STATED EXERCISE A.
According to the quoted portion of the message on sorting words, why does encoding the Esperanto letters in Unicode not by itself settle how they should be ordered? Answer in one to three sentences.
STATED EXERCISE B.
Reproduce verbatim the passage of the message on sorting words starting with "A 04:00 99-01-08" and going on through "breve, v, z.".

DOCUMENT EXTRACT.

Re: Sorting words in latin based languages

From: Alain LaBont\i\ (alb@sct.gouv.qc.ca)
Date: Fri Jan 08 1999 - 09:59:50 EST


A 04:00 99-01-08 -0800, William Overington a écrit :
>The alphabet used by the Esperanto language has 28 letters, namely, in
>order, a, b, c, c circumflex, d, e, f, g, g circumflex, h, h circumflex, i,
>j, j circumflex, k, l, m, n, o, p, r, s, s circumflex, t, u, u breve, v, z.
>
>All of these characters can be encoded in unicode so as to produce
>displayable text.
>
>However, the numerical order of the numerical values of the code elements is
>not the same order as the order of the characters in the alphabet.

EXCERPTED RECORDS.
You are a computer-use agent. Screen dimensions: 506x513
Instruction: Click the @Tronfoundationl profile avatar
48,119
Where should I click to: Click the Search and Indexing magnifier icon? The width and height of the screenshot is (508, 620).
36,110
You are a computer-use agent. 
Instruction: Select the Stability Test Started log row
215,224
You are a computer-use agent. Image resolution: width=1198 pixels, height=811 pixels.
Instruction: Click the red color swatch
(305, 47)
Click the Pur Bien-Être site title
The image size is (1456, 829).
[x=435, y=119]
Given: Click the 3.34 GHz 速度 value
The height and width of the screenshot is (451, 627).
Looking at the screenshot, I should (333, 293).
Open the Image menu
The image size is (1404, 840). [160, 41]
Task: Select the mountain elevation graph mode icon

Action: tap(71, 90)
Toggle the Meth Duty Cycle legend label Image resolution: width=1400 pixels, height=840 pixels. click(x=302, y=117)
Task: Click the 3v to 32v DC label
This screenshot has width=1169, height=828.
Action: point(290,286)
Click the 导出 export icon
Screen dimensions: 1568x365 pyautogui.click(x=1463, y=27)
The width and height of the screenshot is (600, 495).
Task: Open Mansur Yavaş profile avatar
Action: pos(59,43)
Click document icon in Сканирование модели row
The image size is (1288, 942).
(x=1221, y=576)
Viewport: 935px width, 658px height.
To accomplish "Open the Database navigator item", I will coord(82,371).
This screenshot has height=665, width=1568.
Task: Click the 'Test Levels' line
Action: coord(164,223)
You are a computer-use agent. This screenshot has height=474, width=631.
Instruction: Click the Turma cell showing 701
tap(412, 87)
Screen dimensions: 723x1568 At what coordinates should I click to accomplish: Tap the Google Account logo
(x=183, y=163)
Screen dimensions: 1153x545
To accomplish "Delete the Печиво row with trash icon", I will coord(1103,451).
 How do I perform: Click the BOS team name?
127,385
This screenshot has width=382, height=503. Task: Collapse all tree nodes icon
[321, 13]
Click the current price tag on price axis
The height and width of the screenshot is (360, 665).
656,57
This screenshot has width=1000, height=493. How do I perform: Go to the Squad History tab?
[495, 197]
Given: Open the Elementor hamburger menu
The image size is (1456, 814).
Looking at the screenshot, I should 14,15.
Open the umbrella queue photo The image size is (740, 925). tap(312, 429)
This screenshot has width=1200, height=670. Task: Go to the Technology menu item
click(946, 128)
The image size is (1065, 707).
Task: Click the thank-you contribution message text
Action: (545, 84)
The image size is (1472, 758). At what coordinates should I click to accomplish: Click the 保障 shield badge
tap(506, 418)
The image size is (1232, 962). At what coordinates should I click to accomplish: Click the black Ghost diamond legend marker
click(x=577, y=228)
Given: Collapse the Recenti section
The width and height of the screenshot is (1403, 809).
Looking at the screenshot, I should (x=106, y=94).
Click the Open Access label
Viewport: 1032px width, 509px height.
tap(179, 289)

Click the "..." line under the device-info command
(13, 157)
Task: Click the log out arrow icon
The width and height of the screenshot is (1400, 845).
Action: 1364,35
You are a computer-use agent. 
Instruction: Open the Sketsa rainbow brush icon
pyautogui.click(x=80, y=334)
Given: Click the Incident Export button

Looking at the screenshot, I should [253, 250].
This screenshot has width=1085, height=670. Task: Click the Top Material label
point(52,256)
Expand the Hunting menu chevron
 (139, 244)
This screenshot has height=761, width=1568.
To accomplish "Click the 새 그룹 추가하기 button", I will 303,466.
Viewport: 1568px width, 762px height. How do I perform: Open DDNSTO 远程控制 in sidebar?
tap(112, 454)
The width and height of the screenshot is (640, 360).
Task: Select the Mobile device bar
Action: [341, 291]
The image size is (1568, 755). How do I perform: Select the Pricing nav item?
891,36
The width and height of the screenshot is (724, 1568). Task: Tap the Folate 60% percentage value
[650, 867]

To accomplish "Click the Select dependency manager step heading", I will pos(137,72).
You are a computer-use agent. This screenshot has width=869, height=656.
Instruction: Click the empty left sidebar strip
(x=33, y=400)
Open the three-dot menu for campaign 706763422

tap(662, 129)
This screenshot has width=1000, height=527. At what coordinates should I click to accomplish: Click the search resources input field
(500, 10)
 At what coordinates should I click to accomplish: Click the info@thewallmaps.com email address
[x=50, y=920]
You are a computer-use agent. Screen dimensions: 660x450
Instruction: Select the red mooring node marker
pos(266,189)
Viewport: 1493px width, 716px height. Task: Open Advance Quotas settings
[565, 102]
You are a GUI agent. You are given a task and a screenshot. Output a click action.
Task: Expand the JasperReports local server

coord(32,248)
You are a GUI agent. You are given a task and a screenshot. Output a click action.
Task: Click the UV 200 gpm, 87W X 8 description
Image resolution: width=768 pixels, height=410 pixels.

CORRECT ANSWER A.
All 28 Esperanto letters can be encoded in Unicode to produce displayable text. However, the numerical order of the code values is not the same as the order of the letters in the Esperanto alphabet.

CORRECT ANSWER B.
A 04:00 99-01-08 -0800, William Overington a écrit :
>The alphabet used by the Esperanto language has 28 letters, namely, in
>order, a, b, c, c circumflex, d, e, f, g, g circumflex, h, h circumflex, i,
>j, j circumflex, k, l, m, n, o, p, r, s, s circumflex, t, u, u breve, v, z.